Symphony in Stone
/Don’t let the cover’s lethargic poses and crappy Hollywood logo fool you. Batman: The Scottish Connection is a superb graphic novel that showcases the transporting talents of artist Frank Quitely. From 1999, this brisk mystery (by Knightfall writer Alan Grant) had been out of print for years. It now lives in the Batman International trade paperback (2010), and contains some of comics’ rarest visual delights.
It helps that Quitely is from Scotland. His illustrations of rolling countryside and the ornate stonework of walls and castles are miraculous. And nowhere else in his body of work will you find both in such entrancing abundance–though a few issues of New X-Men are equally gorgeous.

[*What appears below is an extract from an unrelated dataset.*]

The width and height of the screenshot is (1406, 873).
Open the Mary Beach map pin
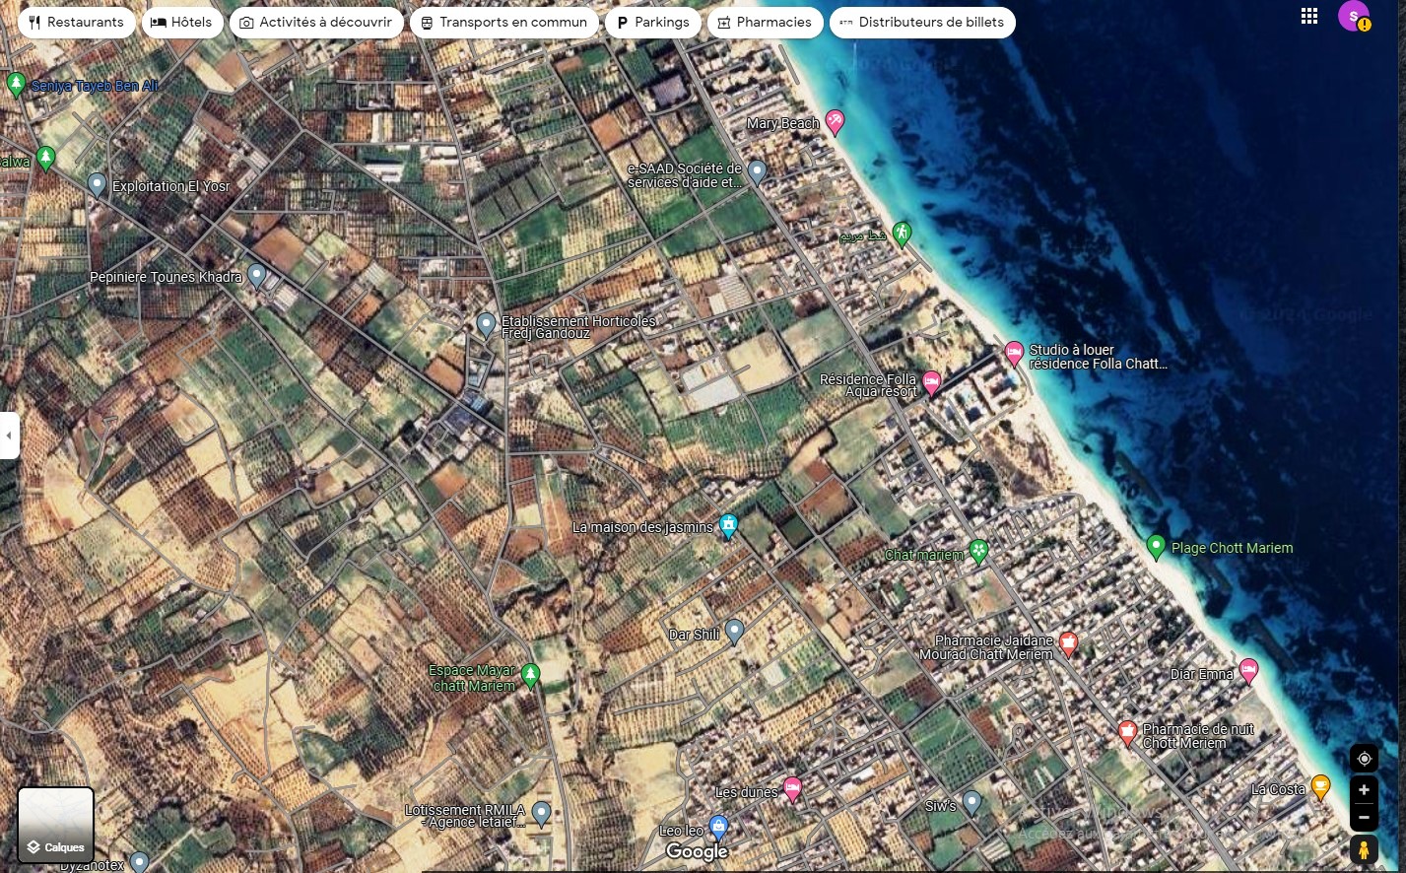tap(835, 121)

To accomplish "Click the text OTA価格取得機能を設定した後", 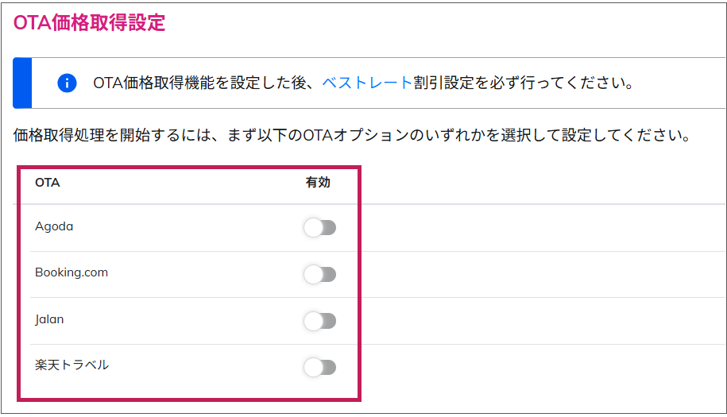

The tale begins on the Isle of Skye, where Bruce Wayne watches the embalmed heart of his ancestor, Sir Gaweyne de Weyne, rejoin the crusading knight’s further remains. After paying his respects (and charmingly brushing off the press), Bruce notices that other slabs of gravestone have conspicuously broken corners–the questioning of which annoys the site’s custodian. We, of course, notice the hyper-rendered bricks and emerald landscape, conveying the lushest sense of place.
This sense–and Quitely’s skill in transporting us–only increase throughout the adventure. Batman returns to the graves at night and encounters three goons with long-handled mallets (if I’ve any quibble against The Scottish Connection, it’s that these men are somehow a match for Batman–unless we agree that he’s pulling punches). Slanted panels, long shadows under a full moon, and extremely detailed choreography make this scene one for the textbooks; hardly ever do we see Batman making such a clean effort to manipulate his cape during a fight.
The scene is interrupted by a woman named Sheona and her two barn owls. She tells Batman about a centuries-old blood feud between two Scottish clans, though her best line is: “Animals don’t lie and cheat and scheme the way people do.” The narrative continues when Wayne and butler Alfred survive a car chase through the sumptuous hills of Scotland. It’s soundly amazing, but quickly eclipsed by the chapel scene that follows; again Quitely gives us one version of the “symphony in stone” by day, and an exquisitely surreal version by night.
We also meet Fergus Slith here, the man warring against the descendants of those who sequestered his people on a doomed plague ship. He wears a mask carved with boils, honoring his dead, and possesses an ancient Templar treasure (a crystal and paper mandala) that transforms normal men into the super-strong assassin Azrael.
Azrael, a bastardized vigilante who emerged from Knightfall, never actually appears in his orange and black costume, but seeing Quitely’s rendition would’ve been a treat. Instead, we get a foiled train hijacking and the bombing of a castle (via helicopter), both spectacular for their scope and energy.
Today, visually ambitious tales like The Scottish Connection are usually released as one-shots, annual issues, or oversized hardcovers. This nearly lost treasure belongs in the front of a gigantic “Absolute Frank Quitely” volume, should DC ever see fit to create one.